Task prompt:
For this exercise, repeat the records below exactly as written.

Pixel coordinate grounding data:
+--

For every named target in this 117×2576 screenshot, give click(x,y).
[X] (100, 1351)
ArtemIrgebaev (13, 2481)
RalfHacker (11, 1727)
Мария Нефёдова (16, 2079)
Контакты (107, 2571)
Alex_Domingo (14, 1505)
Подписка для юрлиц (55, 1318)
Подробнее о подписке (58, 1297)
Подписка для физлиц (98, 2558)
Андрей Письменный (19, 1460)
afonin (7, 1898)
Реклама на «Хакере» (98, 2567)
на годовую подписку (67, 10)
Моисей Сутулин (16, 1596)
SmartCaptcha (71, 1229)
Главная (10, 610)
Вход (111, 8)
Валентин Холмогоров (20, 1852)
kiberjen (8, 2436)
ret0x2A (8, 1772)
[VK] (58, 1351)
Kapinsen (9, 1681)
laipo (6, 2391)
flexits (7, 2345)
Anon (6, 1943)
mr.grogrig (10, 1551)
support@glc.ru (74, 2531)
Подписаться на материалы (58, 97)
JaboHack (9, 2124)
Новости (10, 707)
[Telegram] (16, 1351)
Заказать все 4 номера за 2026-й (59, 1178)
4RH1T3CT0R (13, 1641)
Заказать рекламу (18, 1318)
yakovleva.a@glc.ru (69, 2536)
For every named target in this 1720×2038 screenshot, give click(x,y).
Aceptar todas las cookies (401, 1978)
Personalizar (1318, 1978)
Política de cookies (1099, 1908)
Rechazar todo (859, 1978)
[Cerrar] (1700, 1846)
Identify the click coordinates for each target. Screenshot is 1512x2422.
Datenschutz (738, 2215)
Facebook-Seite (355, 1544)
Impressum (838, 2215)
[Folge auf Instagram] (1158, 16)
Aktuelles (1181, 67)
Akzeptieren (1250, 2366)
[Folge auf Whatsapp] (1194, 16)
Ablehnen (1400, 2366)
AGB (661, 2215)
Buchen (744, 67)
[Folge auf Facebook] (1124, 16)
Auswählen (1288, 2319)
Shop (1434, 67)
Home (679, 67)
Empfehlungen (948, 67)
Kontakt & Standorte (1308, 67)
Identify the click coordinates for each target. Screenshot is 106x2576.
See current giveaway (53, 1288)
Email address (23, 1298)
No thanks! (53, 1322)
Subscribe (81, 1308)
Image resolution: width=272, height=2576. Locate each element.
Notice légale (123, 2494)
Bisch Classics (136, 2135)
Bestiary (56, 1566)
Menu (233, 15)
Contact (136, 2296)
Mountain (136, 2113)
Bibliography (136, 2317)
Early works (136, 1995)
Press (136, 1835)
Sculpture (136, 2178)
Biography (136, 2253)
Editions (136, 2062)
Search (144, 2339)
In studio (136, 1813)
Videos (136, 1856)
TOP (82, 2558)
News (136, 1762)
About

+--

Reply to the task:
For every named target in this 117×2576 screenshot, give click(x,y).
[X] (100, 1351)
ArtemIrgebaev (13, 2481)
RalfHacker (11, 1727)
Мария Нефёдова (16, 2079)
Контакты (107, 2571)
Alex_Domingo (14, 1505)
Подписка для юрлиц (55, 1318)
Подробнее о подписке (58, 1297)
Подписка для физлиц (98, 2558)
Андрей Письменный (19, 1460)
afonin (7, 1898)
Реклама на «Хакере» (98, 2567)
на годовую подписку (67, 10)
Моисей Сутулин (16, 1596)
SmartCaptcha (71, 1229)
Главная (10, 610)
Вход (111, 8)
Валентин Холмогоров (20, 1852)
kiberjen (8, 2436)
ret0x2A (8, 1772)
[VK] (58, 1351)
Kapinsen (9, 1681)
laipo (6, 2391)
flexits (7, 2345)
Anon (6, 1943)
mr.grogrig (10, 1551)
support@glc.ru (74, 2531)
Подписаться на материалы (58, 97)
JaboHack (9, 2124)
Новости (10, 707)
[Telegram] (16, 1351)
Заказать все 4 номера за 2026-й (59, 1178)
4RH1T3CT0R (13, 1641)
Заказать рекламу (18, 1318)
yakovleva.a@glc.ru (69, 2536)
For every named target in this 1720×2038 screenshot, give click(x,y).
Aceptar todas las cookies (401, 1978)
Personalizar (1318, 1978)
Política de cookies (1099, 1908)
Rechazar todo (859, 1978)
[Cerrar] (1700, 1846)
Identify the click coordinates for each target. Screenshot is 1512x2422.
Datenschutz (738, 2215)
Facebook-Seite (355, 1544)
Impressum (838, 2215)
[Folge auf Instagram] (1158, 16)
Aktuelles (1181, 67)
Akzeptieren (1250, 2366)
[Folge auf Whatsapp] (1194, 16)
Ablehnen (1400, 2366)
AGB (661, 2215)
Buchen (744, 67)
[Folge auf Facebook] (1124, 16)
Auswählen (1288, 2319)
Shop (1434, 67)
Home (679, 67)
Empfehlungen (948, 67)
Kontakt & Standorte (1308, 67)
Identify the click coordinates for each target. Screenshot is 106x2576.
See current giveaway (53, 1288)
Email address (23, 1298)
No thanks! (53, 1322)
Subscribe (81, 1308)
Image resolution: width=272, height=2576. Locate each element.
Notice légale (123, 2494)
Bisch Classics (136, 2135)
Bestiary (56, 1566)
Menu (233, 15)
Contact (136, 2296)
Mountain (136, 2113)
Bibliography (136, 2317)
Early works (136, 1995)
Press (136, 1835)
Sculpture (136, 2178)
Biography (136, 2253)
Editions (136, 2062)
Search (144, 2339)
In studio (136, 1813)
Videos (136, 1856)
TOP (82, 2558)
News (136, 1762)
About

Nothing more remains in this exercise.